As U.S. manufacturing plants age, they become more productive and employ more workers. But in India, old plants show little improvement over new plants in terms of workers or productivity. Mexico does a little better: the average 40-year-old plant employs double the workers of a young plant, but that's nowhere near the American average of eight times as many workers at a 40-year-old plant compared with a plant that is five years old or less.

These patterns hold across many manufacturing sectors in the formal as well as the informal portions of the economy, according to Chang-Tai Hsieh and Pete Klenow. In The Life Cycle of Plants in India and Mexico (NBER Working Paper No. 18133), they conclude that this employment gap suggests that Indian and Mexican factories aren't investing as much as their U.S. counterparts in process efficiency, quality, and in accessing foreign and domestic markets. The result is a potential reduction of 25 percent or so in aggregate manufacturing productivity for these developing nations when compared with American productivity.

Why is average plant productivity lower in poor countries? The authors argue that "a certain type of misallocation - specifically misallocation that harms large establishments - can discourage investments that raise plant productivity and thus lower the productivity of the average plant in poor countries." One reason the authors chose Mexico and India for this study is because of their reliable manufacturing data, which allow the researchers to track the life cycle of plants in the informal as well as the formal parts of the economy.

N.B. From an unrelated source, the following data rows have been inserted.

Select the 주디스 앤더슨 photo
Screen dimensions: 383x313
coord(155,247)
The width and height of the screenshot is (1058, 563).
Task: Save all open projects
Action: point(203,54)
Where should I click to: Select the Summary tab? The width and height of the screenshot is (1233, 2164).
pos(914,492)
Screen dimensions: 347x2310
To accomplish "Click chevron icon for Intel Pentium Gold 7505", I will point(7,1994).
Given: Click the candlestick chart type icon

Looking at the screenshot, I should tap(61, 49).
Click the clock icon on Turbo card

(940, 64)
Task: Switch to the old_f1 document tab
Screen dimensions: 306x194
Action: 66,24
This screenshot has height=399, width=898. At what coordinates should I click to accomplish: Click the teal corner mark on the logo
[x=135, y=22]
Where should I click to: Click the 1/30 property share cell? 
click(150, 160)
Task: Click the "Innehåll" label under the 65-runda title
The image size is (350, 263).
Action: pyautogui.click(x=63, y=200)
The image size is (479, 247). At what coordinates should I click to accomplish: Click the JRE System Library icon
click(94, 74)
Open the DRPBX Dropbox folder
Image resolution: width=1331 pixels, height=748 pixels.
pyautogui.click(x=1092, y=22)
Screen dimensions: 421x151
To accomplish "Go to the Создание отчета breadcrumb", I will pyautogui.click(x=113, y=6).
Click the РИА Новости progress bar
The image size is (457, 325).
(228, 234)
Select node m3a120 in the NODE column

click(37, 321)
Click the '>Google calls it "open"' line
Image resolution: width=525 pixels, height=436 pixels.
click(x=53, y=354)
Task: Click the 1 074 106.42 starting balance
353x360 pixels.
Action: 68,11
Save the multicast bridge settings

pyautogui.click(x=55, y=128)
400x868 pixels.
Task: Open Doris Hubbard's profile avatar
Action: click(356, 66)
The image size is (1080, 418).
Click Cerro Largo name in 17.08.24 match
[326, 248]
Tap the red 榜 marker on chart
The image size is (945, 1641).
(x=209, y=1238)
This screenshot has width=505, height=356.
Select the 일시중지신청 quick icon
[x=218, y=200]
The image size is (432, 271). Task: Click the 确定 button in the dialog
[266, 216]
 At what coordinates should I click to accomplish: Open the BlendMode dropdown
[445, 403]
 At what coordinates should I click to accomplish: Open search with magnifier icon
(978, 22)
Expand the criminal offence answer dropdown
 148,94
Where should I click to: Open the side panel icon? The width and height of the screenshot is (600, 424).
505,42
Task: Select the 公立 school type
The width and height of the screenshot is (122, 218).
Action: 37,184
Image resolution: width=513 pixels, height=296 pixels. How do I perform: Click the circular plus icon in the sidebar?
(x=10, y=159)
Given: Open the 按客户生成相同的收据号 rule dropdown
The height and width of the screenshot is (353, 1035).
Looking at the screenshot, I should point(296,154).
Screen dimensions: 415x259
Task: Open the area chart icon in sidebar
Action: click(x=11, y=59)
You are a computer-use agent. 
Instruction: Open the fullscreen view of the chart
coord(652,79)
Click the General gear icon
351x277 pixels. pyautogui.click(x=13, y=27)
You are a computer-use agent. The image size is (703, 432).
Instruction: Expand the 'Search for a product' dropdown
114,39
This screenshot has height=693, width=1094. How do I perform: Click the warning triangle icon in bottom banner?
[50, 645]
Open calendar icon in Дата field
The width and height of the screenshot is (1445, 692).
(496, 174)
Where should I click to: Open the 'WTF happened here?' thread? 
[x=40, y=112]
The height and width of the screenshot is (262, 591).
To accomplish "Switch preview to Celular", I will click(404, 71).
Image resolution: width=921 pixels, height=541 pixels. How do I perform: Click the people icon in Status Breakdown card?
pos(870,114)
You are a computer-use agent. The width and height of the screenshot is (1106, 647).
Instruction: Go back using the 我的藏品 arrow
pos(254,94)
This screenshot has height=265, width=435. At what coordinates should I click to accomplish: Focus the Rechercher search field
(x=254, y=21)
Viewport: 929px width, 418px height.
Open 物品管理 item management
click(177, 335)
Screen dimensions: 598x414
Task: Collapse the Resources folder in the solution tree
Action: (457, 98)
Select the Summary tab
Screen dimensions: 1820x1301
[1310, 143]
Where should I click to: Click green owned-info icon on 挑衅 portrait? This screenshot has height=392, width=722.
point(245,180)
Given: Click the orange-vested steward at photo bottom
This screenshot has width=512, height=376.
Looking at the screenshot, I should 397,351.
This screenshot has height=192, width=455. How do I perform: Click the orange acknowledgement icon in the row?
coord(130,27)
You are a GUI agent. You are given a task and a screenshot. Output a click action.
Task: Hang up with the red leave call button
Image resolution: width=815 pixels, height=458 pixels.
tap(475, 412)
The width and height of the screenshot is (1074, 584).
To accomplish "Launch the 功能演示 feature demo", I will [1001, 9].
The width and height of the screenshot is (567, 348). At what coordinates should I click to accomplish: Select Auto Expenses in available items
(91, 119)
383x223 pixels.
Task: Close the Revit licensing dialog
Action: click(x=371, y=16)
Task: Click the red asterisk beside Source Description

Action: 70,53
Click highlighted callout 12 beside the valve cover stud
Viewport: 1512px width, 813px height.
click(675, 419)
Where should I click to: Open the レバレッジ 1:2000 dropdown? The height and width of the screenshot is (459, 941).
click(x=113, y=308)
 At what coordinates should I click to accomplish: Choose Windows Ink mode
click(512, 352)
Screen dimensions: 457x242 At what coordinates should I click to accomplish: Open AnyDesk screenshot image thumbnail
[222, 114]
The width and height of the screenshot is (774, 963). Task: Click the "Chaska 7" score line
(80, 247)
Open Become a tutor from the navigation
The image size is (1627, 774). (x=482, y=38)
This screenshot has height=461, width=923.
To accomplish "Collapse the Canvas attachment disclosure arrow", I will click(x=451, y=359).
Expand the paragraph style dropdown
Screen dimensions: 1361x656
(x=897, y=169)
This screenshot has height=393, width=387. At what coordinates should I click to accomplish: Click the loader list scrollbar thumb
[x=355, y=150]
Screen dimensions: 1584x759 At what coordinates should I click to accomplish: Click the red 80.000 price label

In Mexico, this data indicate that the plant's workforce doubles by the time the plant reaches age 25, which is similar to the U.S. experience. But after 25 years, plant growth stagnates, while in the United States it continues to swell. In India, plant employment hardly grows at all: 17 of 19 two-digit industries saw average employment grow of less than 20 percent for plants over 40 years old versus those less than five years old.

Why don't Indian and Mexican factory owners invest more in their plants? The authors point to several factors that discourage them from getting too big. India's labor regulations and taxes, for instance, apply to large firms but less so to smaller firms. Mexico enforces its payroll taxes on large plants more stringently than on small ones. Also, manufacturing plants are more likely to be family owned in India and Mexico and, thus, to rely on unpaid family workers (in 2005-6, such unpaid labor provided 62 percent of all India's employment; in 2008, nearly 30 percent of Mexico's employment). Moreover, the wage gap between large plants and small ones is double that in the United States, further discouraging plants from growing larger and taking on more expensive labor. The authors mention other potential factors: the need for bigger plants to supplement electric power from the grid with their own more expensive generators in India; and Mexican and Indian factories finding it difficult to buy more land, find skilled managers, and ship goods.

The result of these potential frictions to plant growth is that total factor productivity (TFP) suffers in older Mexican and Indian plants compared with their U.S. counterparts. "[L]ower life-cycle growth in Mexico and India can have important effects on aggregate TFP," the authors conclude. "Moving from the U.S. life cycle to the Indian or Mexican life cycle could plausibly produce a 25 percent drop in aggregate TFP."